Top of SOURCE MATERIAL
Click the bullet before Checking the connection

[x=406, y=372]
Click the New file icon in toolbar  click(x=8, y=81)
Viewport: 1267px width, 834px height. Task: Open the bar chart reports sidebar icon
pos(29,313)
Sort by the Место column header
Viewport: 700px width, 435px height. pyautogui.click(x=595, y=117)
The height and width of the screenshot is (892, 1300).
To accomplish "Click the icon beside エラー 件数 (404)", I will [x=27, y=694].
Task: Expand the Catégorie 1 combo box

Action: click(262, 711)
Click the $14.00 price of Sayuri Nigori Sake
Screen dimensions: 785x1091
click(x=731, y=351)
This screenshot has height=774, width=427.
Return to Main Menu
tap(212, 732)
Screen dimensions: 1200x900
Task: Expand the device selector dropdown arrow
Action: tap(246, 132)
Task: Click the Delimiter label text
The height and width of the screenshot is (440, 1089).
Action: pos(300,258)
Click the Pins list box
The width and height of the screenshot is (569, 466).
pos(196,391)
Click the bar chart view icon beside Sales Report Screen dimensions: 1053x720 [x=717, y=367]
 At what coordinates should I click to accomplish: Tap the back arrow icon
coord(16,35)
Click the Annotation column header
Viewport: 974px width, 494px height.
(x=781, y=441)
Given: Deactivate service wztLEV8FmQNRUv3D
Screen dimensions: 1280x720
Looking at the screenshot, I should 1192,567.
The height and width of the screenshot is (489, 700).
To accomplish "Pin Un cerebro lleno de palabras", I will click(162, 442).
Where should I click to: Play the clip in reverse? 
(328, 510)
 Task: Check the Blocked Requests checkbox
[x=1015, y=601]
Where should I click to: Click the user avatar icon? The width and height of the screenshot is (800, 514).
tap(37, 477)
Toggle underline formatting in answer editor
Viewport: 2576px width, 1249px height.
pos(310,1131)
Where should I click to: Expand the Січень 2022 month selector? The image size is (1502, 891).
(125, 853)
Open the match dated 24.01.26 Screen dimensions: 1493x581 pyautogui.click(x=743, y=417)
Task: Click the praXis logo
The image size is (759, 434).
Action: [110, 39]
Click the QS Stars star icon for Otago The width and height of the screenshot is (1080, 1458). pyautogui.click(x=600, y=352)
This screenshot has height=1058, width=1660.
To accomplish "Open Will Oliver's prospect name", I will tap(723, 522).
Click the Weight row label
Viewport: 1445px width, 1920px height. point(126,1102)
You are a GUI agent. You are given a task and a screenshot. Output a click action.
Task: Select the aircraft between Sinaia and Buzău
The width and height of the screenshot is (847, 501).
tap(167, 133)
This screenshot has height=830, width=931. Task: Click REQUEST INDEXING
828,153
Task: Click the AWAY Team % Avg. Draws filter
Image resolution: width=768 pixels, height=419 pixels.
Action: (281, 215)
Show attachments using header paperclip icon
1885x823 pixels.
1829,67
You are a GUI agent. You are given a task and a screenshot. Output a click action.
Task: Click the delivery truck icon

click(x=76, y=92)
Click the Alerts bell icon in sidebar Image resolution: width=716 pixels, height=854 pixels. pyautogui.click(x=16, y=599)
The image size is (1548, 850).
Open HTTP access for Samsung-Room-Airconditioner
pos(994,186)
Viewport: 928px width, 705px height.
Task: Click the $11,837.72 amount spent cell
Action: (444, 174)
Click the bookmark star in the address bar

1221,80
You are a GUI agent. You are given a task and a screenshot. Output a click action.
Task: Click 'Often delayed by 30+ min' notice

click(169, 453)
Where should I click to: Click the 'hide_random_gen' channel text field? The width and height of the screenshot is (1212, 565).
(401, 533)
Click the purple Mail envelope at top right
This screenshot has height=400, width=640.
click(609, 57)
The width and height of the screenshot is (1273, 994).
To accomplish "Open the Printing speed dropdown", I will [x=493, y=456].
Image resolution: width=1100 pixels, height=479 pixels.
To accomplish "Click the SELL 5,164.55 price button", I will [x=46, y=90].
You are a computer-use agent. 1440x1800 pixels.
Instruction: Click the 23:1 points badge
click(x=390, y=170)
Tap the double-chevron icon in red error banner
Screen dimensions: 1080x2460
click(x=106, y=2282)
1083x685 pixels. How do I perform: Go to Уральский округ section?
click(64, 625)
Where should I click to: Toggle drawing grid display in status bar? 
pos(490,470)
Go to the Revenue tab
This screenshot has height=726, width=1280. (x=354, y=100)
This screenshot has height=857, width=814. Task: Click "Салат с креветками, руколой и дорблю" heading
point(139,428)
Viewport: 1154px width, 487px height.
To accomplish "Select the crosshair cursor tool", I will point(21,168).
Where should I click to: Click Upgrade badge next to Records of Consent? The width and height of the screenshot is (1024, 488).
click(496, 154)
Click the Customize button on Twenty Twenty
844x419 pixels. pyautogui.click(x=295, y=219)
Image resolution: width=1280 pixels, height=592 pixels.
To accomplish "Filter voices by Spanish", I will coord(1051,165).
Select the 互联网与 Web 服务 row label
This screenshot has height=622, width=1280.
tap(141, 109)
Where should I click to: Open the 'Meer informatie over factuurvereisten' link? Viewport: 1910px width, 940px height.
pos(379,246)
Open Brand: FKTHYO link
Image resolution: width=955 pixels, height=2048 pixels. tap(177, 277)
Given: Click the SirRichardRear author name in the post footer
Bottom of SOURCE MATERIAL
WHAT TO PRODUCE => Copy the data once more. Leave nothing out.

YOUR SOLUTION =>
Click the bullet before Checking the connection

[x=406, y=372]
Click the New file icon in toolbar  click(x=8, y=81)
Viewport: 1267px width, 834px height. Task: Open the bar chart reports sidebar icon
pos(29,313)
Sort by the Место column header
Viewport: 700px width, 435px height. pyautogui.click(x=595, y=117)
The height and width of the screenshot is (892, 1300).
To accomplish "Click the icon beside エラー 件数 (404)", I will [x=27, y=694].
Task: Expand the Catégorie 1 combo box

Action: click(262, 711)
Click the $14.00 price of Sayuri Nigori Sake
Screen dimensions: 785x1091
click(x=731, y=351)
This screenshot has height=774, width=427.
Return to Main Menu
tap(212, 732)
Screen dimensions: 1200x900
Task: Expand the device selector dropdown arrow
Action: tap(246, 132)
Task: Click the Delimiter label text
The height and width of the screenshot is (440, 1089).
Action: pos(300,258)
Click the Pins list box
The width and height of the screenshot is (569, 466).
pos(196,391)
Click the bar chart view icon beside Sales Report Screen dimensions: 1053x720 [x=717, y=367]
 At what coordinates should I click to accomplish: Tap the back arrow icon
coord(16,35)
Click the Annotation column header
Viewport: 974px width, 494px height.
(x=781, y=441)
Given: Deactivate service wztLEV8FmQNRUv3D
Screen dimensions: 1280x720
Looking at the screenshot, I should 1192,567.
The height and width of the screenshot is (489, 700).
To accomplish "Pin Un cerebro lleno de palabras", I will click(162, 442).
Where should I click to: Play the clip in reverse? 
(328, 510)
 Task: Check the Blocked Requests checkbox
[x=1015, y=601]
Where should I click to: Click the user avatar icon? The width and height of the screenshot is (800, 514).
tap(37, 477)
Toggle underline formatting in answer editor
Viewport: 2576px width, 1249px height.
pos(310,1131)
Where should I click to: Expand the Січень 2022 month selector? The image size is (1502, 891).
(125, 853)
Open the match dated 24.01.26 Screen dimensions: 1493x581 pyautogui.click(x=743, y=417)
Task: Click the praXis logo
The image size is (759, 434).
Action: [110, 39]
Click the QS Stars star icon for Otago The width and height of the screenshot is (1080, 1458). pyautogui.click(x=600, y=352)
This screenshot has height=1058, width=1660.
To accomplish "Open Will Oliver's prospect name", I will tap(723, 522).
Click the Weight row label
Viewport: 1445px width, 1920px height. point(126,1102)
You are a GUI agent. You are given a task and a screenshot. Output a click action.
Task: Select the aircraft between Sinaia and Buzău
The width and height of the screenshot is (847, 501).
tap(167, 133)
This screenshot has height=830, width=931. Task: Click REQUEST INDEXING
828,153
Task: Click the AWAY Team % Avg. Draws filter
Image resolution: width=768 pixels, height=419 pixels.
Action: (281, 215)
Show attachments using header paperclip icon
1885x823 pixels.
1829,67
You are a GUI agent. You are given a task and a screenshot. Output a click action.
Task: Click the delivery truck icon

click(x=76, y=92)
Click the Alerts bell icon in sidebar Image resolution: width=716 pixels, height=854 pixels. pyautogui.click(x=16, y=599)
The image size is (1548, 850).
Open HTTP access for Samsung-Room-Airconditioner
pos(994,186)
Viewport: 928px width, 705px height.
Task: Click the $11,837.72 amount spent cell
Action: (444, 174)
Click the bookmark star in the address bar

1221,80
You are a GUI agent. You are given a task and a screenshot. Output a click action.
Task: Click 'Often delayed by 30+ min' notice

click(169, 453)
Where should I click to: Click the 'hide_random_gen' channel text field? The width and height of the screenshot is (1212, 565).
(401, 533)
Click the purple Mail envelope at top right
This screenshot has height=400, width=640.
click(609, 57)
The width and height of the screenshot is (1273, 994).
To accomplish "Open the Printing speed dropdown", I will [x=493, y=456].
Image resolution: width=1100 pixels, height=479 pixels.
To accomplish "Click the SELL 5,164.55 price button", I will [x=46, y=90].
You are a computer-use agent. 1440x1800 pixels.
Instruction: Click the 23:1 points badge
click(x=390, y=170)
Tap the double-chevron icon in red error banner
Screen dimensions: 1080x2460
click(x=106, y=2282)
1083x685 pixels. How do I perform: Go to Уральский округ section?
click(64, 625)
Where should I click to: Toggle drawing grid display in status bar? 
pos(490,470)
Go to the Revenue tab
This screenshot has height=726, width=1280. (x=354, y=100)
This screenshot has height=857, width=814. Task: Click "Салат с креветками, руколой и дорблю" heading
point(139,428)
Viewport: 1154px width, 487px height.
To accomplish "Select the crosshair cursor tool", I will point(21,168).
Where should I click to: Click Upgrade badge next to Records of Consent? The width and height of the screenshot is (1024, 488).
click(496, 154)
Click the Customize button on Twenty Twenty
844x419 pixels. pyautogui.click(x=295, y=219)
Image resolution: width=1280 pixels, height=592 pixels.
To accomplish "Filter voices by Spanish", I will coord(1051,165).
Select the 互联网与 Web 服务 row label
This screenshot has height=622, width=1280.
tap(141, 109)
Where should I click to: Open the 'Meer informatie over factuurvereisten' link? Viewport: 1910px width, 940px height.
pos(379,246)
Open Brand: FKTHYO link
Image resolution: width=955 pixels, height=2048 pixels. tap(177, 277)
Given: Click the SirRichardRear author name in the post footer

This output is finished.